» **Exercise prompt**: Below is some data. Retype exactly the lines starting at the one with "How do I perform: Click" and ending at the one with "You are a computer-use agent.".

------------------------------------------------

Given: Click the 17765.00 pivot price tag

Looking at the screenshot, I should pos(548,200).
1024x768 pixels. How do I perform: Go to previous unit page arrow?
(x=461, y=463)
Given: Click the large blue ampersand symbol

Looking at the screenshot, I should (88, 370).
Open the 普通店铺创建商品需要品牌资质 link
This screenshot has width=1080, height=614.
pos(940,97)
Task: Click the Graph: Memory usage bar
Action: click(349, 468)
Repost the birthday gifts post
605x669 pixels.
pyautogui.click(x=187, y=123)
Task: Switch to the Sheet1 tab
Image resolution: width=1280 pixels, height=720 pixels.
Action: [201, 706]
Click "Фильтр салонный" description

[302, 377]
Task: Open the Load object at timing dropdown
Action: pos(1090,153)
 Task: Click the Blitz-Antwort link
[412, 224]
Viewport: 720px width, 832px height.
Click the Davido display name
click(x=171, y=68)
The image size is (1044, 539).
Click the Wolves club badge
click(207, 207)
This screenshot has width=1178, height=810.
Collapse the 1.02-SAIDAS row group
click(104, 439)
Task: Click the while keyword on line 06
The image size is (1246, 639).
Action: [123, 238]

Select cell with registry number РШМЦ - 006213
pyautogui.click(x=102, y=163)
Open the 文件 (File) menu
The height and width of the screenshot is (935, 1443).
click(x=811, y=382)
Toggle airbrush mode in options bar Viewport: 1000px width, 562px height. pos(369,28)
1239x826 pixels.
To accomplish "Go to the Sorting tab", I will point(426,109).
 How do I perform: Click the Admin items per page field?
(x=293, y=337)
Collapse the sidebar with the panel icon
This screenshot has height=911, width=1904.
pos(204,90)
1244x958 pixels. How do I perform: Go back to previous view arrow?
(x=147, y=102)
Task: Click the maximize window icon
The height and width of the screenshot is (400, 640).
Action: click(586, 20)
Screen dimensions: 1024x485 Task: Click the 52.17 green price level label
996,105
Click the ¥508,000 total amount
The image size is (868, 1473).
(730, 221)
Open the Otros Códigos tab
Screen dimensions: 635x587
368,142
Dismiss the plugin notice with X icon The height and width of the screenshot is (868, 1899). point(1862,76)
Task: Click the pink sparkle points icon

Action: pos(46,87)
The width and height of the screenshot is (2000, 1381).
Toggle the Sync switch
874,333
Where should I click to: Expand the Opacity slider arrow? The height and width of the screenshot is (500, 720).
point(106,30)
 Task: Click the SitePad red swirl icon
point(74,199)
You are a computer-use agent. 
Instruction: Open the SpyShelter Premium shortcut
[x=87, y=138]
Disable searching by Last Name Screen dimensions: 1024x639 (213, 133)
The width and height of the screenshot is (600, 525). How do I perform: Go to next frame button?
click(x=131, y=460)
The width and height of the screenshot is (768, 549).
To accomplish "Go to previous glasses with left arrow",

------------------------------------------------

» **Response below**:
 How do I perform: Click the Admin items per page field?
(x=293, y=337)
Collapse the sidebar with the panel icon
This screenshot has height=911, width=1904.
pos(204,90)
1244x958 pixels. How do I perform: Go back to previous view arrow?
(x=147, y=102)
Task: Click the maximize window icon
The height and width of the screenshot is (400, 640).
Action: click(586, 20)
Screen dimensions: 1024x485 Task: Click the 52.17 green price level label
996,105
Click the ¥508,000 total amount
The image size is (868, 1473).
(730, 221)
Open the Otros Códigos tab
Screen dimensions: 635x587
368,142
Dismiss the plugin notice with X icon The height and width of the screenshot is (868, 1899). point(1862,76)
Task: Click the pink sparkle points icon

Action: pos(46,87)
The width and height of the screenshot is (2000, 1381).
Toggle the Sync switch
874,333
Where should I click to: Expand the Opacity slider arrow? The height and width of the screenshot is (500, 720).
point(106,30)
 Task: Click the SitePad red swirl icon
point(74,199)
You are a computer-use agent. 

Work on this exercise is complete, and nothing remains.